Extracted data →

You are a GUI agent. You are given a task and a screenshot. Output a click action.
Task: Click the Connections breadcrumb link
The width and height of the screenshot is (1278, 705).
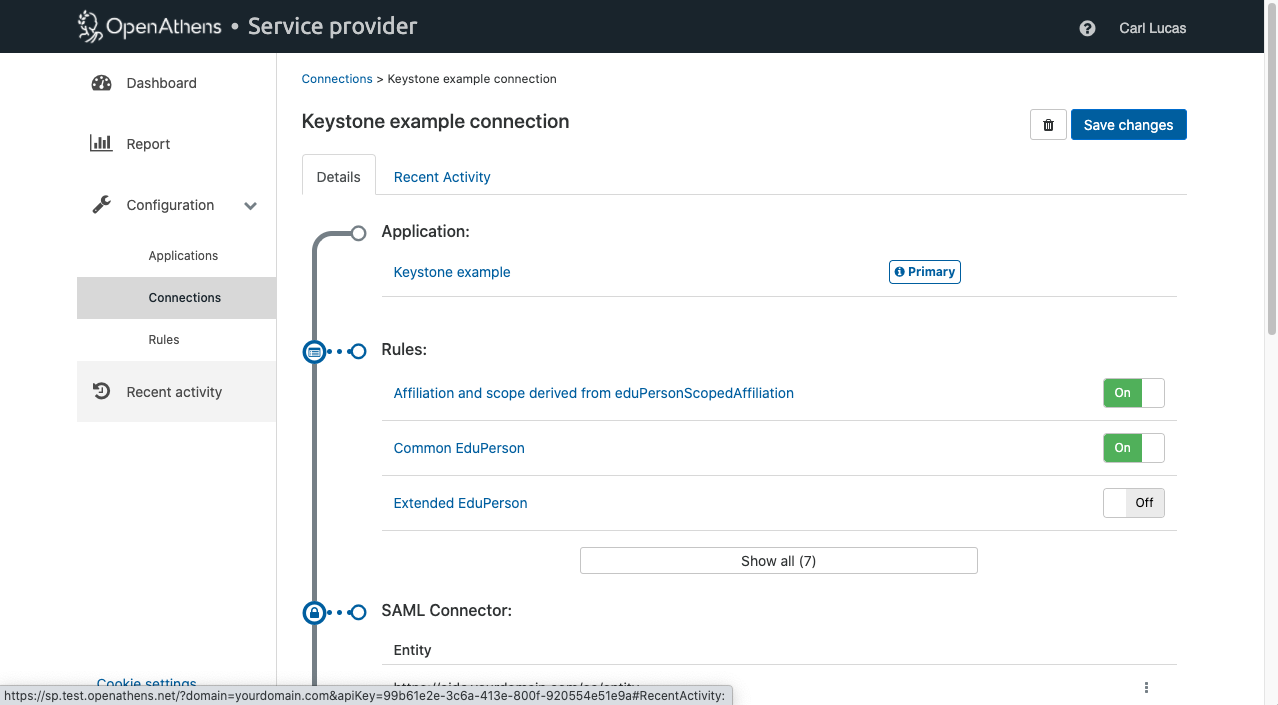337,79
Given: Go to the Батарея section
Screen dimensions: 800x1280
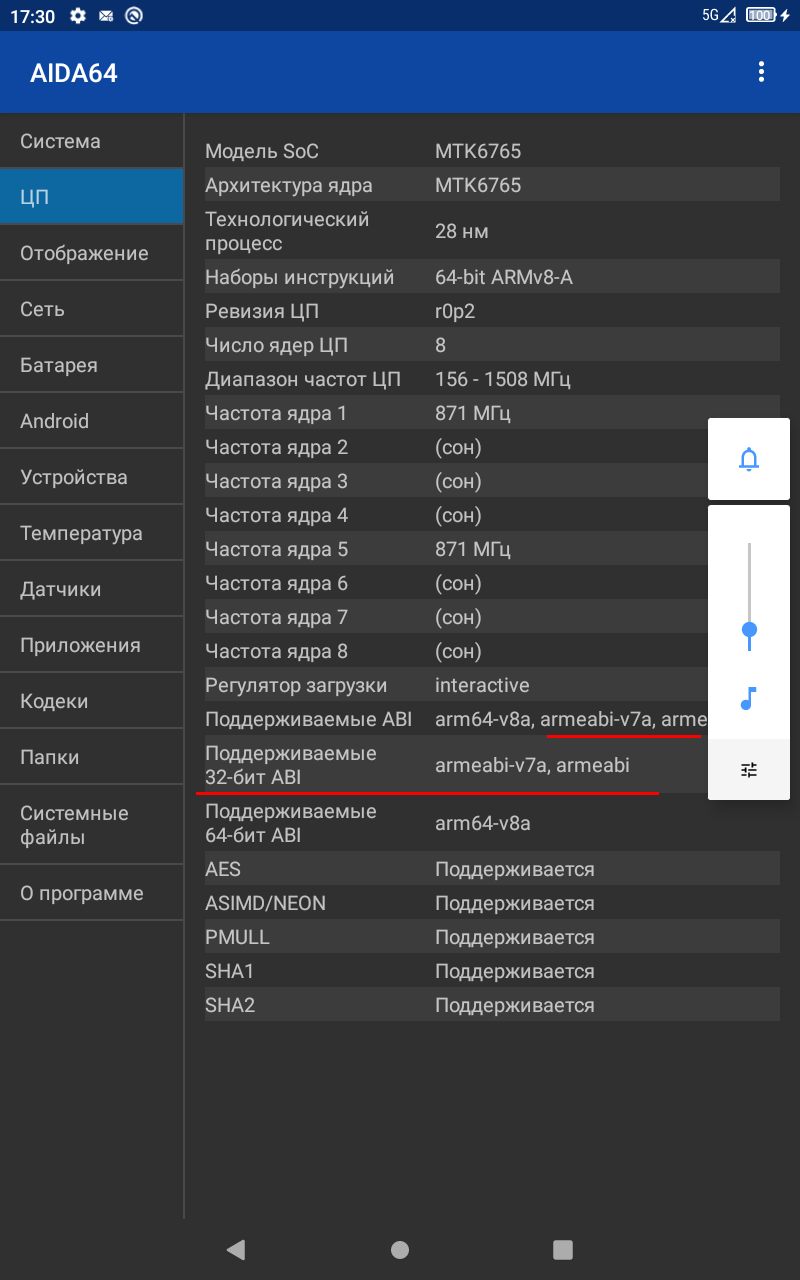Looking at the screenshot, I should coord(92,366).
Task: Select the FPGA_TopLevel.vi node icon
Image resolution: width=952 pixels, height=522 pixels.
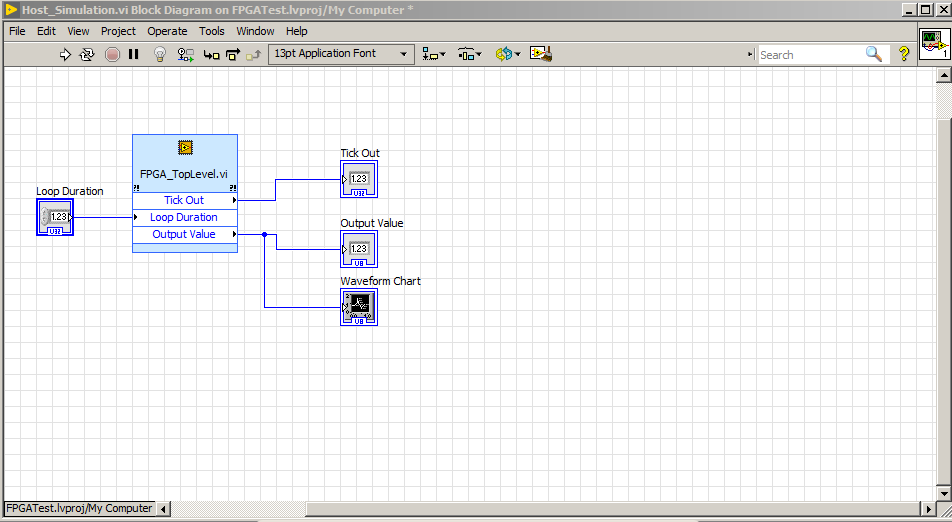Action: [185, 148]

Work required → Reproduce every line above word for word; no images.

Task solution →
You are a GUI agent. You are given a task and a screenshot. Output a click action.
Task: Click the Connections breadcrumb link
The width and height of the screenshot is (1278, 705).
337,79
Given: Go to the Батарея section
Screen dimensions: 800x1280
Looking at the screenshot, I should coord(92,366).
Task: Select the FPGA_TopLevel.vi node icon
Image resolution: width=952 pixels, height=522 pixels.
Action: [185, 148]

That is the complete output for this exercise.